ECLI:NL:RBDHA:2025:17958
Rechtbank Den Haag
- Voorlopige voorziening
- Rechtspraak.nl
Voorlopige voorziening in bestuursrechtelijke zaak betreffende afwijzing aanvraag
Op 30 september 2025 heeft de voorzieningenrechter van de Rechtbank Den Haag uitspraak gedaan in de zaak tussen een verzoekster en de minister van Asiel en Migratie. De zaak betreft een verzoek om een voorlopige voorziening tegen de afwijzing van de aanvraag van de verzoekster. De voorzieningenrechter heeft vastgesteld dat het verzoek kennelijk niet-ontvankelijk is, omdat verzoekster geen beroep heeft ingesteld tegen de beslissing op het bezwaarschrift dat door de minister op 2 juli 2025 is genomen.

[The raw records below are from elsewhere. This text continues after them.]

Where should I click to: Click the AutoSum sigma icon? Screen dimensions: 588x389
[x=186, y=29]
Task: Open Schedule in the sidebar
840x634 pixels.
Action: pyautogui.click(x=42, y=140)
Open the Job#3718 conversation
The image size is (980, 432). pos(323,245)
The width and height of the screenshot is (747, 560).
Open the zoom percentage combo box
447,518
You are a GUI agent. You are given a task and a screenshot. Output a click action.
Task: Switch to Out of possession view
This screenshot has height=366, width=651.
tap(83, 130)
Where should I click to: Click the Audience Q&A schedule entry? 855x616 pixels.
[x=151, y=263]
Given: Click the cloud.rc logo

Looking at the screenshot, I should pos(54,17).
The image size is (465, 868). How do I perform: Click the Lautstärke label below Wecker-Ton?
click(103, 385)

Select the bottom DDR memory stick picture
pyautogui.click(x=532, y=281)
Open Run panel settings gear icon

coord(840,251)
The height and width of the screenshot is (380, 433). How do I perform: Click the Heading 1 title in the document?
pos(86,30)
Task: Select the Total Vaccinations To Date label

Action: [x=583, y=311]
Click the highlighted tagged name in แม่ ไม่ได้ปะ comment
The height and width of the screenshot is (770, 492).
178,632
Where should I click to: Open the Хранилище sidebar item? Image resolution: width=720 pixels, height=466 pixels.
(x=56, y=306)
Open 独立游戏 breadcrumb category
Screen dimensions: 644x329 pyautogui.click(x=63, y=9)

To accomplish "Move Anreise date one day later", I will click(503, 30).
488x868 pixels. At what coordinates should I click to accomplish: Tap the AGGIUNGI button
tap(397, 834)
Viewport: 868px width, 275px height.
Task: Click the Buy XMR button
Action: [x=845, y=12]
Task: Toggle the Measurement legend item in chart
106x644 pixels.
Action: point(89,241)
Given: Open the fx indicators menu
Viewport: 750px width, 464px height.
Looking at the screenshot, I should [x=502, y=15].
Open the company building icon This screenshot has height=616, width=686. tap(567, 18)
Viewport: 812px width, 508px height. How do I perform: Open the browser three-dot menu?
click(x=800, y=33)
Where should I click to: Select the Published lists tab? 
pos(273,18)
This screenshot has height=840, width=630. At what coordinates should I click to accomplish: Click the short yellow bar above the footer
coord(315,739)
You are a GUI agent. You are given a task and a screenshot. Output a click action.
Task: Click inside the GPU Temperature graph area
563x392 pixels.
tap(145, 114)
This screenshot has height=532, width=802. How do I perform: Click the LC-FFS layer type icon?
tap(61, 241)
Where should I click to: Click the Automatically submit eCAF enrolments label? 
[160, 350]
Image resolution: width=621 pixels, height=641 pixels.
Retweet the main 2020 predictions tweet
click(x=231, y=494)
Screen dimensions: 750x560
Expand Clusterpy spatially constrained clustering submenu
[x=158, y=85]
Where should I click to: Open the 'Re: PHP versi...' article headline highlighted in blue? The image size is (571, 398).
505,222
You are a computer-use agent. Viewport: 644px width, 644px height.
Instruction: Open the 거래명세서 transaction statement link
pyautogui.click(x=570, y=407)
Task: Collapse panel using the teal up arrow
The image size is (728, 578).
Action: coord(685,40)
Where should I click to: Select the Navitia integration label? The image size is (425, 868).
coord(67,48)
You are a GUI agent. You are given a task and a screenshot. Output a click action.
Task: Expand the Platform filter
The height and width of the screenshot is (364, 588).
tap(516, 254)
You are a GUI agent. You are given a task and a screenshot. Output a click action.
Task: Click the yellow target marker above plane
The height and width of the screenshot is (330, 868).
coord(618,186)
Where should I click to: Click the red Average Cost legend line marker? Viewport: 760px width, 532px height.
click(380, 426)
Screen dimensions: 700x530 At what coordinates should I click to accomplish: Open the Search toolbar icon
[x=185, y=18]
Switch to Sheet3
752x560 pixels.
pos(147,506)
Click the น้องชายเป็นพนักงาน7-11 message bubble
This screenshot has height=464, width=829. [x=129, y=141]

Artikel 8:83, derde lid, van de Algemene wet bestuursrecht (Awb) staat de voorzieningenrechter toe om zonder zitting uitspraak te doen in dergelijke gevallen. De voorzieningenrechter heeft geconcludeerd dat er geen beroepsprocedure loopt tegen het besluit op het bezwaar, waardoor het verzoek om voorlopige voorziening niet inhoudelijk kan worden beoordeeld. De voorzieningenrechter heeft het verzoek om voorlopige voorziening dan ook niet-ontvankelijk verklaard en er is geen aanleiding voor een proceskostenveroordeling. Deze uitspraak is openbaar gemaakt en een afschrift is verzonden aan de betrokken partijen.